Ele não sabia o que era esconde-esconde, mas deduziu pela situação. Olívia começava a tremer novamente, e ele percebeu que logo, logo ela voltaria a explodir. E embora Renus fosse, na maioria das vezes, um tangen rude, ele estava sentindo pena da humana. Ela fora submetida a tantas mudanças e a tantas situações diferentes em tão pouco tempo... Para tranquilizá-la, ele disse:

– Não. Não se preocupe, pois seja lá quem te mandou estas flores, é com certeza, alguém que gosta de você.

– Mas que me causou um grande problema... – disse ela pensando em toda a energia que teria que gastar para explicar a situação aos Conselheiros. – Depois desta brincadeira, os Conselheiros não vão me deixar partir... Com certeza...

– E você quer muito ir? – perguntou ele.

– Eu não tenho mais para onde ir, Conselheiro! O senhor não entenderia... Como voltar a ter uma vida normal como humana, depois de ter conhecido o seu mundo?

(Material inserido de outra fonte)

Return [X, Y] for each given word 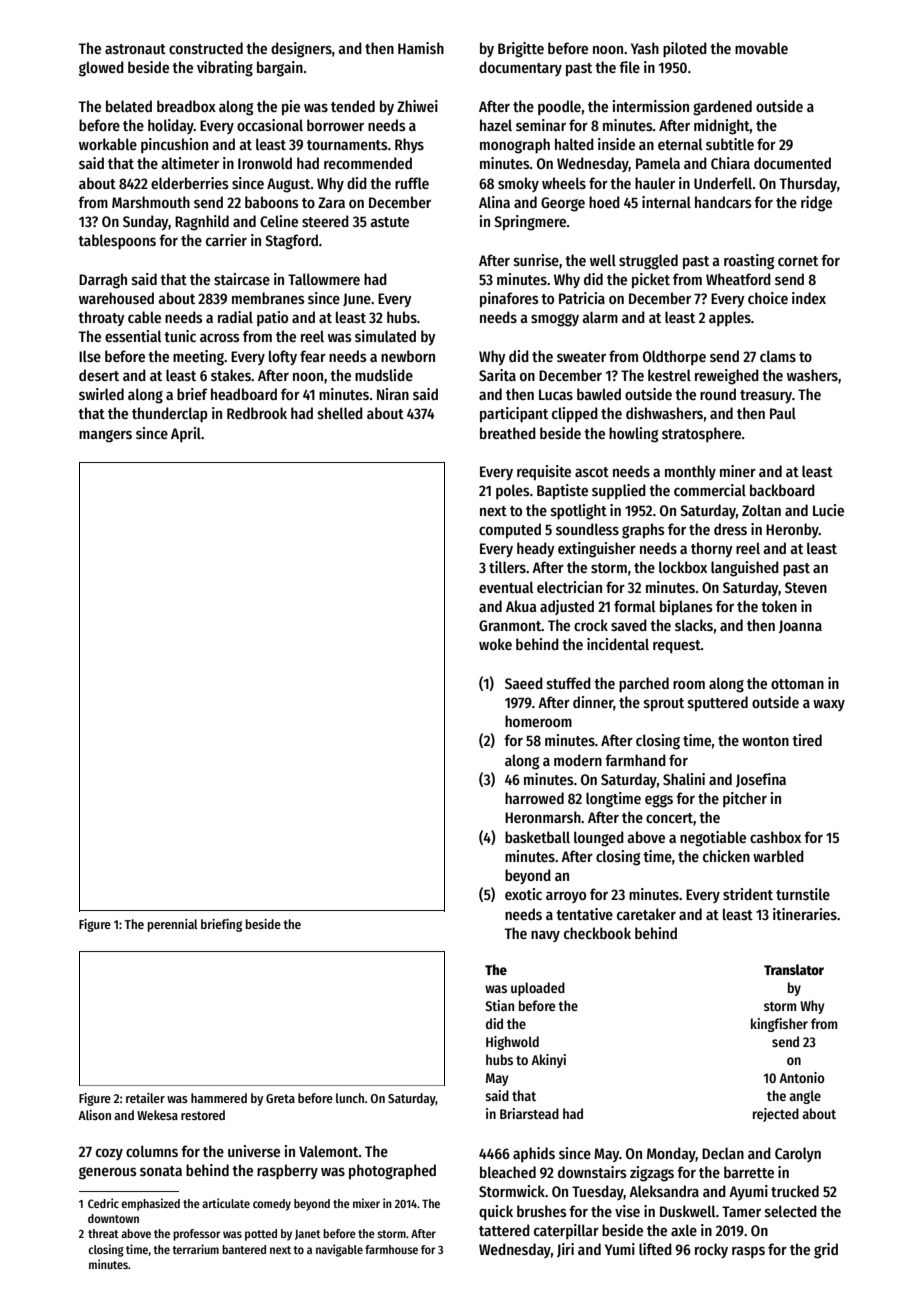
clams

O Conselheiro Renus conseguiu entender perfeitamente e, para surpresa de Olívia, ele falou:

– Se você concordar, nós iremos dar fim a todas estas flores e ninguém irá saber que elas vieram parar aqui!

Quando o Conselheiro foi embora – após triturarem algumas flores para serem lançadas no lixo e colocarem outras tantas em dois grandes sacos que ele iria levar para um lugar deserto – Olívia ficou pensando que estava certa em seu julgamento: ele era bom. Não muito simpático, mas bom.

Ele partiu prevendo que aquela humana ainda teria muitos outros problemas. E embora não admitisse, ele gostava de ajudar quem estava com problemas. Era para isto que servia a escola de Deserto Plano: formar os alunos para salvar, defender e ajudar quem estivesse em perigo.